Miles had clocked her when he’d pulled up. She’d taken one look at Charlee’s battered Honda and planted herself in her driveway like a guard dog in a purple tracksuit. She was harmless—if she were going to call the cops, she would’ve done it already. “Ignore her and she’ll go away.”

Not only was this neighborhood full of nosy people, but nosy people who took one look at Miles and thought he was trouble.

He’d had the cops called on him more than once for suspicious activity, which was just code for “there’s someone who looks poor in my rich neighborhood, he must be here to rob us. ”

Ugh. He despised Glenwood.

A massive sunflower wreath all but obscured the door knocker, but Miles didn’t need it.

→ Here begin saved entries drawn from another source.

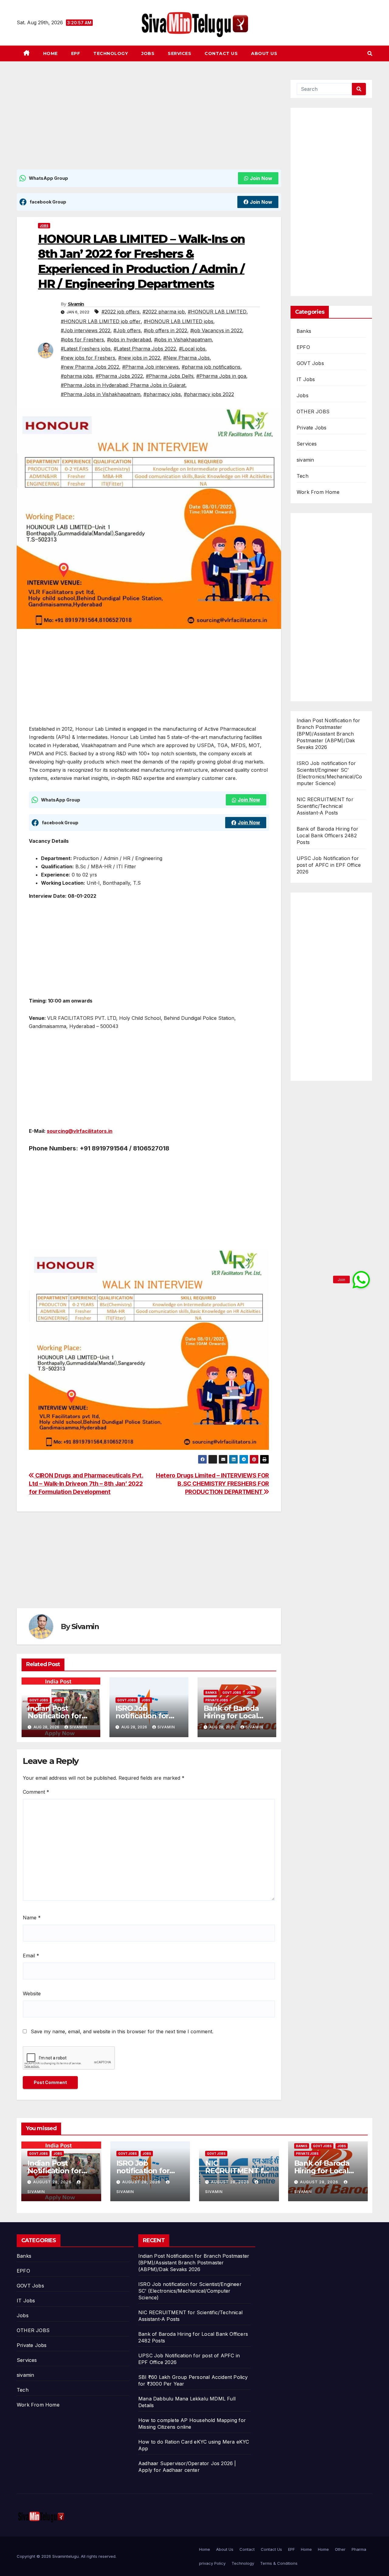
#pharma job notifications (211, 367)
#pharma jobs (77, 376)
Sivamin (76, 304)
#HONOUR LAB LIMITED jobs (178, 321)
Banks (211, 1692)
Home (50, 53)
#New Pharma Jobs (186, 358)
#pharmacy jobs (162, 394)
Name (32, 1918)
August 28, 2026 (53, 2182)
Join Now (261, 178)
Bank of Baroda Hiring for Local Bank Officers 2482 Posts (327, 835)
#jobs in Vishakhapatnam (183, 340)
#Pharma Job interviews (150, 367)
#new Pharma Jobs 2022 (90, 367)
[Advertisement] (149, 124)
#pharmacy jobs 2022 (209, 394)
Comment (36, 1792)
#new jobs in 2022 (139, 358)
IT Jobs (306, 379)
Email (31, 1955)
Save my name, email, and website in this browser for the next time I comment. (122, 2031)
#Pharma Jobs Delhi (169, 376)
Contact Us (221, 53)
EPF (75, 53)
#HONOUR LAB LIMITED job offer (101, 321)
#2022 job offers (120, 312)
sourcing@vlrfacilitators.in (79, 1131)
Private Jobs (216, 1700)
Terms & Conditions (279, 2563)
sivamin (305, 460)
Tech (302, 476)
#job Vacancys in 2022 (216, 330)
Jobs (147, 53)
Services (179, 53)
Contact (247, 2549)
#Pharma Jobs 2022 (119, 376)
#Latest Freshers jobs (86, 349)
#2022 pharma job (164, 312)
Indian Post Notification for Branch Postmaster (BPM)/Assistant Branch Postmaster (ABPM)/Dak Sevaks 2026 (328, 733)
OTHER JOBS (313, 411)
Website (32, 1993)
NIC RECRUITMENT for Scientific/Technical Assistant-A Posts (325, 806)
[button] (369, 53)
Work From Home (318, 492)
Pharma (359, 2549)
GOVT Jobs (38, 1700)
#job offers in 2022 (165, 330)
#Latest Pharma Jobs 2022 (145, 349)
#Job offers (127, 330)
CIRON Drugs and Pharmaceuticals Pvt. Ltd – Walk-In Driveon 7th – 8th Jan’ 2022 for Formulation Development (86, 1483)
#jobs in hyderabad (129, 340)
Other (340, 2549)
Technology (110, 53)
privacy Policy (212, 2563)
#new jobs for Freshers (88, 358)
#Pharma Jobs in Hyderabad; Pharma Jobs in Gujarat (123, 385)
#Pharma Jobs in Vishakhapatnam (100, 394)
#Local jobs (192, 349)
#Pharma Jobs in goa (221, 376)
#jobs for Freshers (82, 340)
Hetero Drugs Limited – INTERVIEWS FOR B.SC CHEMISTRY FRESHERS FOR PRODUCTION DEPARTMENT (212, 1483)
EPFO (303, 347)
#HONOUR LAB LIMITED (217, 312)
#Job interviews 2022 (85, 330)
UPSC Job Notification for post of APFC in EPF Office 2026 (329, 865)
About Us (264, 53)
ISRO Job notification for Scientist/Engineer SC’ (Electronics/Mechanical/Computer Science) (190, 2291)
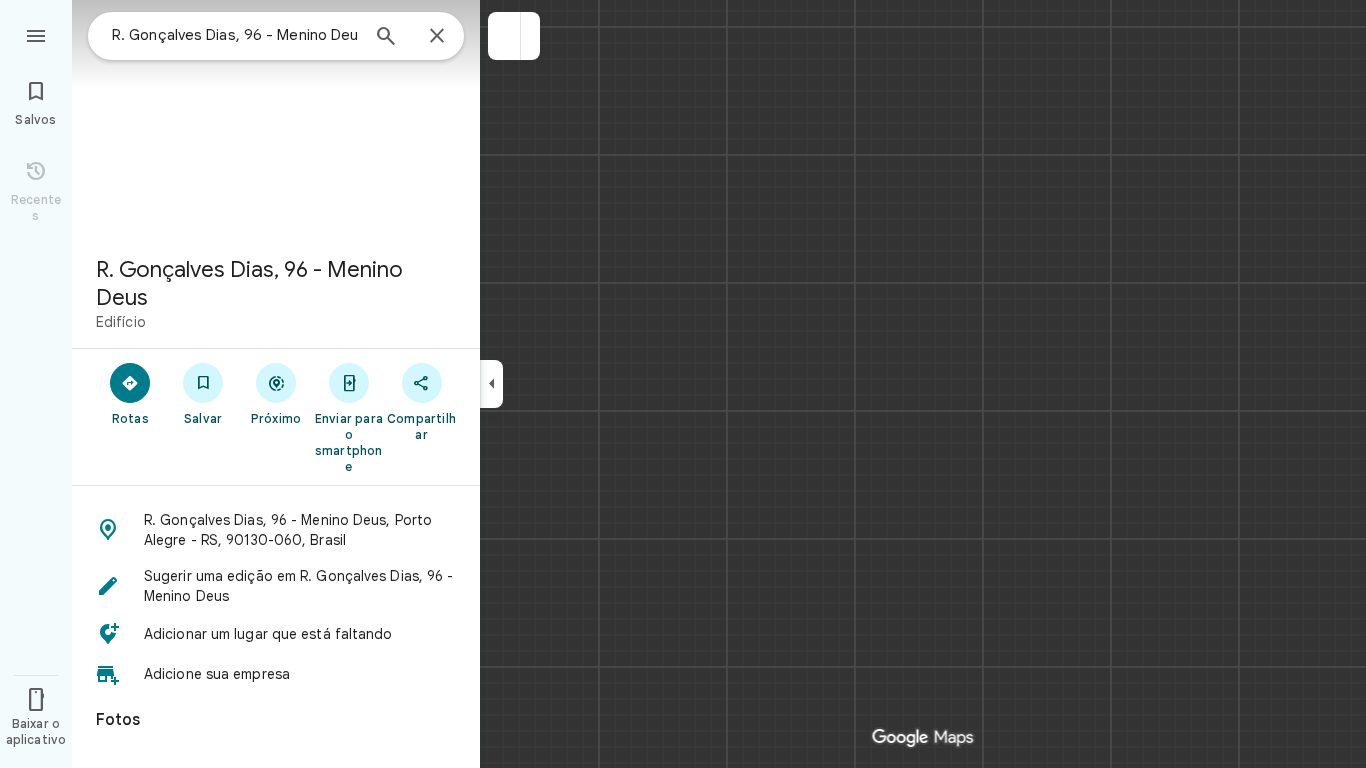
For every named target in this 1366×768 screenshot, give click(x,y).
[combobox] (235, 35)
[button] (504, 36)
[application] (683, 384)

He lifted the welcome mat to reveal a silver key winking up at him, right where the owners had promised it would be.

The door unlocked easily, and Miles followed Gabriel through.

It was surprisingly cozy inside, with more character than he’d expected.

The living room housed a monstrous peacock-blue velvet couch and colorfully beaded pillows, a plush cream rug beneath a mosaic-tiled coffee table.

A massive TV was wall-mounted across from it, flanked by huge potted plants.

The only immediately off -putting thing was the heavy scent; Miles could taste artificial pumpkin in the back of his throat.

They crossed the living room—avoiding the immaculate rug—into the dining room, where a six-person table of polished oak squatted.

The kitchen was right there, the marble island and stainless-steel appliances visible through the open doorway, but Miles didn’t go in.

If there was a poltergeist, the last place he wanted to be was the room with all the knives.

Being in a stranger’s house while they were gone was always strange. Unsettling. Miles didn’t consider himself especially snoopy, but he always felt like he should peek around to make sure there weren’t any bodies in the basement.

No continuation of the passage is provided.